The first was when I first encountered a BASIC compiler in the 8th grade and discovered that I could write a program, store it on a cassette tape (that I later upgraded to an 8″ floppy drive) and make the computer do things, however trivial it was.
The second event was prying open my computer, not the TRS-80 that I learned BASIC on, and swapped out components. An entirely new world opened up to me when I learned about all the cool things you could do with the BIOS. The driven curiosity I had about the hardware, software, and the points of intersection led me to accumulate boxes of parts, many computers, and a continued fascination with how they all come together.
It was with a tinge of sadness that I read today that Intel is pulling out of the motherboard business. As it relates to the overall hobbyist market, Intel’s exit is hardly earth shaking because they are but one supplier and, arguably, not a very good one compared to Asian motherboard (mobo) manufacturers.
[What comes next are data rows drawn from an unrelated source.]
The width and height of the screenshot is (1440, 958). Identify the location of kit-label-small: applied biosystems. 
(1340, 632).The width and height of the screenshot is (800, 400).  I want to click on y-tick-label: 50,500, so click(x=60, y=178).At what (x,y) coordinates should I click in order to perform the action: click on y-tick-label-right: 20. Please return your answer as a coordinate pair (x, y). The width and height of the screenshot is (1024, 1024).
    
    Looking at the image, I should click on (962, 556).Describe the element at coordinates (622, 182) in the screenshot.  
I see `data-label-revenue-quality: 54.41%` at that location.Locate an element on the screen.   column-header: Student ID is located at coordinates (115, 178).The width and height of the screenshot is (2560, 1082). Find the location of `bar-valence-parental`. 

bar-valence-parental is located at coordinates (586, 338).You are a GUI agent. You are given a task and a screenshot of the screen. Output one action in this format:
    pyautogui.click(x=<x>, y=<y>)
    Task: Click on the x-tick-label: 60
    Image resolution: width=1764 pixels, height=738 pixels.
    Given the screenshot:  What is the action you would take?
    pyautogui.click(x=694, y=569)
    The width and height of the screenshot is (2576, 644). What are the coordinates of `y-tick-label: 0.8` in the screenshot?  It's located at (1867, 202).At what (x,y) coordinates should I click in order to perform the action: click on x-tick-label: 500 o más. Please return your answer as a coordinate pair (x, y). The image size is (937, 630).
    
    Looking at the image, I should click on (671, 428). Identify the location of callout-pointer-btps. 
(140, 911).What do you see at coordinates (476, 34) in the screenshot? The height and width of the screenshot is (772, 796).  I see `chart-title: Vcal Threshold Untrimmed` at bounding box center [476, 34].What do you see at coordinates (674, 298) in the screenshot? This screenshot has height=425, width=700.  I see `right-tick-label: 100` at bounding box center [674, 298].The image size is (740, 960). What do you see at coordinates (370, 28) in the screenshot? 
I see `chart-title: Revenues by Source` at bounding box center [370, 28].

However, there are two aspects of this story that I find melancholy, the first is that we are clearly moving away from a desktop personal computer experience and that move is accelerating. In the near future it is entirely rational to expect that desktop computers will no longer exist as a product category, giving way to integrated home media devices, mobile, and laptop as desktop replacements.
I am not entirely saddened by this as I have not had a desktop computer in many years, and alternative form factors are available that dramatically shrink the footprint of a desktop PC to that of a brick. The form factor does not matter that much.
The second observation is more disheartening and that is the move to highly integrated hardware that does not allow for customization and component replacement. If this trend continues, which it almost certainly will, we will end up in a hardware market where socketed components are no longer available. you will get it the way the manufacturer intended or not at all, or you will have to be satisfied with components that are of older generation and lower capabilities.